START Given information
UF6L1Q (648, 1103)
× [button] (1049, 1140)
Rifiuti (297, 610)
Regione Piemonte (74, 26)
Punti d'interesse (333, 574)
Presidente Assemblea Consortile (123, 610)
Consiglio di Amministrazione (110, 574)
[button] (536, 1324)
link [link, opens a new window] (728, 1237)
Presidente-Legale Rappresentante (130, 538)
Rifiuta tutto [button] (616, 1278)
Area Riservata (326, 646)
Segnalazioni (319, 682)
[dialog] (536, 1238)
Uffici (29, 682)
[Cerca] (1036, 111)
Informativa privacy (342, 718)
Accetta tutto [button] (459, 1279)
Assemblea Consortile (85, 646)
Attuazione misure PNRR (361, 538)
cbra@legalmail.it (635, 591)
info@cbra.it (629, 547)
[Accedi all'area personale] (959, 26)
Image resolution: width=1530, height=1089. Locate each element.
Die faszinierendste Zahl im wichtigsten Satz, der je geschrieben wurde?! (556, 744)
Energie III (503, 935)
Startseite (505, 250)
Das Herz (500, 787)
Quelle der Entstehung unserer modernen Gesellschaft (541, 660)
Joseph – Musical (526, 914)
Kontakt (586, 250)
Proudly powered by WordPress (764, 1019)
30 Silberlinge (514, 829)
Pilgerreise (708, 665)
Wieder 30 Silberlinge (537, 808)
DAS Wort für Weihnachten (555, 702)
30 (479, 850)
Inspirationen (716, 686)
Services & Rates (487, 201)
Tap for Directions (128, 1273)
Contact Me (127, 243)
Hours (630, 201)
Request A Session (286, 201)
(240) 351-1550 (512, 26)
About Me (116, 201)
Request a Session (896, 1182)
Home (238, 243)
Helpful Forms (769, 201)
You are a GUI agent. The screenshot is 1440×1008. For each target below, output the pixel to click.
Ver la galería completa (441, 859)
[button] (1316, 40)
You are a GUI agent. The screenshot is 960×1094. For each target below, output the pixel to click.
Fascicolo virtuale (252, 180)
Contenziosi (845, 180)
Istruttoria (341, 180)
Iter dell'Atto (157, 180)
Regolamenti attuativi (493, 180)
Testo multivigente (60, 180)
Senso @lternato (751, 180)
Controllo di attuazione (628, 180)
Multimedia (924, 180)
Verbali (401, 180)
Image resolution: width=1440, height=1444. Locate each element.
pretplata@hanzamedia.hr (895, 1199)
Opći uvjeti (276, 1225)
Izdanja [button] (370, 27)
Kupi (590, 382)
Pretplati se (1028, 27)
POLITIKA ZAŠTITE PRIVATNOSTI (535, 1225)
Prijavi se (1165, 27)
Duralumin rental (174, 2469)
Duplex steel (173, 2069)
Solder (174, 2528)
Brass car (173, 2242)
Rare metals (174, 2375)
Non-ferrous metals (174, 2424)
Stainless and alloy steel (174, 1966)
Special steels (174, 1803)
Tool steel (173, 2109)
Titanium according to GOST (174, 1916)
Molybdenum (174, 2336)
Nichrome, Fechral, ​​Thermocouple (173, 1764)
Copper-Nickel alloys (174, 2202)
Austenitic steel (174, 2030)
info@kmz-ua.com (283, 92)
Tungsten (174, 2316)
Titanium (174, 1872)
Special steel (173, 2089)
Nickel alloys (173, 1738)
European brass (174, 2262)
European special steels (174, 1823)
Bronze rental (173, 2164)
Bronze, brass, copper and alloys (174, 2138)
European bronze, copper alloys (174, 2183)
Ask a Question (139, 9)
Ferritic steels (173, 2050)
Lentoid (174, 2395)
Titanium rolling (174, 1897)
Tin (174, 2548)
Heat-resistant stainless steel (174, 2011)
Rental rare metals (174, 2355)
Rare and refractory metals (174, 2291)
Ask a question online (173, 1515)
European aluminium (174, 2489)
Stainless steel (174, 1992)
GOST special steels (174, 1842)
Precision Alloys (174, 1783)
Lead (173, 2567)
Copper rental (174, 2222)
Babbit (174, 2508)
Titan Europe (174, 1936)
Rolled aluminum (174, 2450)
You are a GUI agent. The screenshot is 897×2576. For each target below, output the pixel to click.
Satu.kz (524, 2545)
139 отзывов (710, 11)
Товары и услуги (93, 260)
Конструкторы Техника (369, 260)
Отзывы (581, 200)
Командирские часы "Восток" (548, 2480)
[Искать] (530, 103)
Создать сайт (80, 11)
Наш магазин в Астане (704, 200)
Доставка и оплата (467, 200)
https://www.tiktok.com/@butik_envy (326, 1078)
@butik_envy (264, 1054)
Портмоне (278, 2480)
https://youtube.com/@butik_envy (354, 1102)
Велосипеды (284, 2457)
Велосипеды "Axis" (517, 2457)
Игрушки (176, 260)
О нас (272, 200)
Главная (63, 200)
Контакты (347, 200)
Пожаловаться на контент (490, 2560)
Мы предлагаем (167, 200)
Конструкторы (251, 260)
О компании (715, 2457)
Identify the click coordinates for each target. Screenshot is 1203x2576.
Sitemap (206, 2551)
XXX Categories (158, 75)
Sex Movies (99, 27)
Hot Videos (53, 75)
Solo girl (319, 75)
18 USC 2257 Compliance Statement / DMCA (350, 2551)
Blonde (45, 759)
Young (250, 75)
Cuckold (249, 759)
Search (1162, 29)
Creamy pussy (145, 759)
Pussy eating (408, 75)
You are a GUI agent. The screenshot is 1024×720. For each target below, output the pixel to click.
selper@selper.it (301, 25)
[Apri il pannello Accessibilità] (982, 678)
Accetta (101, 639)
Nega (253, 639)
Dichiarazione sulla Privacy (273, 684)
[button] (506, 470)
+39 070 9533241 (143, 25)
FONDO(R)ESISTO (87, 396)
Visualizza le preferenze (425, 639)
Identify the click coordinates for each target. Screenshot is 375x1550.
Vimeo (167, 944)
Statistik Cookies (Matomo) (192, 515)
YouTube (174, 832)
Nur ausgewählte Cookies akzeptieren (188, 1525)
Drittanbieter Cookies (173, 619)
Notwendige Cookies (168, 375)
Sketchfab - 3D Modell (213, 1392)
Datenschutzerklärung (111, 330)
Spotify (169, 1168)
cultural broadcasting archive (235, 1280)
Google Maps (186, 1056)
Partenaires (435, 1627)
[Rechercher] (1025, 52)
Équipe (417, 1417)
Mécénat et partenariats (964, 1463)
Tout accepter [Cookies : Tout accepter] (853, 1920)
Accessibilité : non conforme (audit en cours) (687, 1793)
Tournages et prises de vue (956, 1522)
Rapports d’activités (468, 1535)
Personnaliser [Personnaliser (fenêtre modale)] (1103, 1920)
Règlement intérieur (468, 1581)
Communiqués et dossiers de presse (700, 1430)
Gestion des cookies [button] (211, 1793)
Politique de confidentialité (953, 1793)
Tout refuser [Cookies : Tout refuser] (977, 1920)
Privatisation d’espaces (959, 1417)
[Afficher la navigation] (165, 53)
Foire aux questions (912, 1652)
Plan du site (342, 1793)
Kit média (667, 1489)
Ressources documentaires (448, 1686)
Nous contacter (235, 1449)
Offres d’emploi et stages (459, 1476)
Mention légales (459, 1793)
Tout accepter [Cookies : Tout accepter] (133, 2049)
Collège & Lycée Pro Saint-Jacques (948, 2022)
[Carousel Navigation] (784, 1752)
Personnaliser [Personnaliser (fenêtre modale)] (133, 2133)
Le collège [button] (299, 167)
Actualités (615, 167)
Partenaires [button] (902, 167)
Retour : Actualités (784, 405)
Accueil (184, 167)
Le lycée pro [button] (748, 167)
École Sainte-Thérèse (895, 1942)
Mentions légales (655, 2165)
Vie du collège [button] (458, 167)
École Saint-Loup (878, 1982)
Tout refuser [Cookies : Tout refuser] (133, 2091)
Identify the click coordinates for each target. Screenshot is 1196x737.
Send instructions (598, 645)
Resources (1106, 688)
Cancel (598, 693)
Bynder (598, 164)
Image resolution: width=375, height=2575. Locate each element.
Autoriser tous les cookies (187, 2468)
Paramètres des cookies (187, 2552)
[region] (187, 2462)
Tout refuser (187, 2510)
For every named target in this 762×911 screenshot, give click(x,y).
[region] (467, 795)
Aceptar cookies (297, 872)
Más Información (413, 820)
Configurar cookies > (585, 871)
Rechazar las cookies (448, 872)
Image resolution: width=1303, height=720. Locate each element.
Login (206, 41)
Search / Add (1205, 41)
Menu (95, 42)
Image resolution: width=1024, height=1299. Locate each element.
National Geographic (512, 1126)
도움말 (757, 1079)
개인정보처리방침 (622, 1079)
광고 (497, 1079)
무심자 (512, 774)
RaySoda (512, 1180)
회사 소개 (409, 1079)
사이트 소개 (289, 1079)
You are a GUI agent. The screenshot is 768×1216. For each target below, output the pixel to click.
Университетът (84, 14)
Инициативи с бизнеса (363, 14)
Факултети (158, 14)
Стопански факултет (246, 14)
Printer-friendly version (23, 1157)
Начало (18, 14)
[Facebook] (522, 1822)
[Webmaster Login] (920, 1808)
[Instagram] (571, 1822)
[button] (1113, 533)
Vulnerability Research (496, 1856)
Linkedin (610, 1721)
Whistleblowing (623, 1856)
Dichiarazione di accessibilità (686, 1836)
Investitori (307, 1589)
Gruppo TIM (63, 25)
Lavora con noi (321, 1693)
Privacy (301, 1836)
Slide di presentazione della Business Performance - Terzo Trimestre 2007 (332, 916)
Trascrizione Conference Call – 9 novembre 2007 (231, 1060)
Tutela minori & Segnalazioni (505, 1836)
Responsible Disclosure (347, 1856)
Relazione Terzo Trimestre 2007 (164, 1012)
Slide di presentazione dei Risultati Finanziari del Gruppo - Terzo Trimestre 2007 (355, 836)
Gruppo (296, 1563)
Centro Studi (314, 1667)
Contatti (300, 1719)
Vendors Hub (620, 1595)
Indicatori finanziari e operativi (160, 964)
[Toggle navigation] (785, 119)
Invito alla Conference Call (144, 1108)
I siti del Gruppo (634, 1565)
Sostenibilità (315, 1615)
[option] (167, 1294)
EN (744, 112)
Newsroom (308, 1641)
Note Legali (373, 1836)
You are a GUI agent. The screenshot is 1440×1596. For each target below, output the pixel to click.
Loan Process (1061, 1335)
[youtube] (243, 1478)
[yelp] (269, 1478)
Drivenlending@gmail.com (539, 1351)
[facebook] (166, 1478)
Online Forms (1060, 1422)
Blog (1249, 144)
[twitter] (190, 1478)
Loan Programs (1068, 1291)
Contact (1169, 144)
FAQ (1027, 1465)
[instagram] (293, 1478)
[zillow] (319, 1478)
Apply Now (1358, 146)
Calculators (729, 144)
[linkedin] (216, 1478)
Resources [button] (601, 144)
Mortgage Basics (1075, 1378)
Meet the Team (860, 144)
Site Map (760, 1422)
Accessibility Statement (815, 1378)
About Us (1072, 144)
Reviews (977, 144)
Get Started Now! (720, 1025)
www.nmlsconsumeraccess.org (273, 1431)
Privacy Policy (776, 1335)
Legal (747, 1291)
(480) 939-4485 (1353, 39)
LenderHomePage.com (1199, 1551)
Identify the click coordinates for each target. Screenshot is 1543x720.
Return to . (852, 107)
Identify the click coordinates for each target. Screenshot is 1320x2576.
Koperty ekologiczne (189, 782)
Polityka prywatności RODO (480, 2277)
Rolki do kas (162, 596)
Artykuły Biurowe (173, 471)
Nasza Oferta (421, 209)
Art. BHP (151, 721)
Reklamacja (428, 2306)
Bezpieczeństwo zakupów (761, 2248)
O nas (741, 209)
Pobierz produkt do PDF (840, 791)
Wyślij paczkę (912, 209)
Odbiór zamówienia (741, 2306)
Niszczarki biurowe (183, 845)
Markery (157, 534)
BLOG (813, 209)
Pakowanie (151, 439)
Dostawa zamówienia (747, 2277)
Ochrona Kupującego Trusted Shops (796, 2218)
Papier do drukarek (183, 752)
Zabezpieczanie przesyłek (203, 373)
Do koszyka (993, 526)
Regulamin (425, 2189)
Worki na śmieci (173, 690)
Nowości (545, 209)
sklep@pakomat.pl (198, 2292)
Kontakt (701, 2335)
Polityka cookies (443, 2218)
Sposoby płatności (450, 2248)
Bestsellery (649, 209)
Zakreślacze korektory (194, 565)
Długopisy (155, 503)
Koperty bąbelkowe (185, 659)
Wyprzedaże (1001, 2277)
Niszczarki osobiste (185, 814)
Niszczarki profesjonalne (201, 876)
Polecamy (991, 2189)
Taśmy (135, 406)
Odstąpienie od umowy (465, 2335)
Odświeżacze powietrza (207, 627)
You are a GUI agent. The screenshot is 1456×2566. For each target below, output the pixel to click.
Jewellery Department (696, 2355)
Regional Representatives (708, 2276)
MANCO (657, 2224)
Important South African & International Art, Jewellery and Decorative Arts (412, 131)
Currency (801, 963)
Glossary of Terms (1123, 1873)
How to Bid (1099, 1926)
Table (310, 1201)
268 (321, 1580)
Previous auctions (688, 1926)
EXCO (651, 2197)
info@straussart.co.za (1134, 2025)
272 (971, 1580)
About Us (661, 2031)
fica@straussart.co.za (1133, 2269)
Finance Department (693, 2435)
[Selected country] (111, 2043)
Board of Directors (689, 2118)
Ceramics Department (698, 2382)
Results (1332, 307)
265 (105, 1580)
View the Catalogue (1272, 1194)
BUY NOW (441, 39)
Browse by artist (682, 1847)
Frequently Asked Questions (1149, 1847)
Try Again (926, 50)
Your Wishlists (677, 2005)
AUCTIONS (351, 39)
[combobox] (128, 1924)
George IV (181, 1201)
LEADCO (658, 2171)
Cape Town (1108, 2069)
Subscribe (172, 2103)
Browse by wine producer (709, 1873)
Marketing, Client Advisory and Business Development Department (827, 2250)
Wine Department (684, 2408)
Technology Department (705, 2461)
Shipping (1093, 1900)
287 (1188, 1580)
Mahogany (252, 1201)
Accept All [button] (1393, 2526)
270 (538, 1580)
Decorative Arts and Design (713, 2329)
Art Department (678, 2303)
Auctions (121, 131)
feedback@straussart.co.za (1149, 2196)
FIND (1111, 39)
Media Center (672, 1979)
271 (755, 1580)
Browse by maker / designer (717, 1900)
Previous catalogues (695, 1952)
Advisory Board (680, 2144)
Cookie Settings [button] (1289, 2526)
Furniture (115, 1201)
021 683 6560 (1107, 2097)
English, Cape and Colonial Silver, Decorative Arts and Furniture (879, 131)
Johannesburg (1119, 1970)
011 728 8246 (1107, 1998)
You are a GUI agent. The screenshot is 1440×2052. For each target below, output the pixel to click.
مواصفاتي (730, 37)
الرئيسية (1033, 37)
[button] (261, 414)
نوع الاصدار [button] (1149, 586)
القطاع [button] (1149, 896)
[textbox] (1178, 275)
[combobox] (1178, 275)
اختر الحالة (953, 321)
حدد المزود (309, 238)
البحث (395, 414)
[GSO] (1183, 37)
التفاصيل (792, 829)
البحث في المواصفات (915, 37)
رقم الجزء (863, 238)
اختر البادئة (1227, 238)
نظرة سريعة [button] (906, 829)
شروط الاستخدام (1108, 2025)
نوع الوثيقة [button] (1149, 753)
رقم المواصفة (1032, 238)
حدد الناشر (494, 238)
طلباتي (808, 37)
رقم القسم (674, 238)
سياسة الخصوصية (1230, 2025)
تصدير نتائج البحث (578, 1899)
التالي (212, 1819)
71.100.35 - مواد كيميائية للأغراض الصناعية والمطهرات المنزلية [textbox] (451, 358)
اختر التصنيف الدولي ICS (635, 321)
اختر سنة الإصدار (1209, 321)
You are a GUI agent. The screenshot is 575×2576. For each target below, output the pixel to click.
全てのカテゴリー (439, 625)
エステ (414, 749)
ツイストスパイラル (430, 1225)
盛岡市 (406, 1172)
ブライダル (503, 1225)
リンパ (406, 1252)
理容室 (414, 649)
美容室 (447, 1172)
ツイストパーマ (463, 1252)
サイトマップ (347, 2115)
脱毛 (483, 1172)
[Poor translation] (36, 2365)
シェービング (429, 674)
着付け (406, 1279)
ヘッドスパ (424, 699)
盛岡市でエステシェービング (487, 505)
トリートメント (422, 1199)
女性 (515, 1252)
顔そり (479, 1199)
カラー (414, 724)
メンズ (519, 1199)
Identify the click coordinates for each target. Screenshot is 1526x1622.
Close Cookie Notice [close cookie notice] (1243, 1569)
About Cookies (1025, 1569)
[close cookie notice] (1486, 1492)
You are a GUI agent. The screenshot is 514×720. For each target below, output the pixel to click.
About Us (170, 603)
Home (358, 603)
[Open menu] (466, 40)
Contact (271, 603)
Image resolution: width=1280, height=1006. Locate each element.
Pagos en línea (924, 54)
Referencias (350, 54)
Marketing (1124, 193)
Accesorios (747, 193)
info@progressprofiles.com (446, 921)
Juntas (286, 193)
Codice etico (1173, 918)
END Given information
• Work instructions
Turn the lines of the listing between the one holding "Home (238, 243)" and the one holding "[button] (1316, 40)", inclusive, into a numbered list, and skip any blank lines.

• Solution
1. Home (238, 243)
2. Helpful Forms (769, 201)
3. You are a GUI agent. The screenshot is 1440×1008. For each target below, output the pixel to click.
4. Ver la galería completa (441, 859)
5. [button] (1316, 40)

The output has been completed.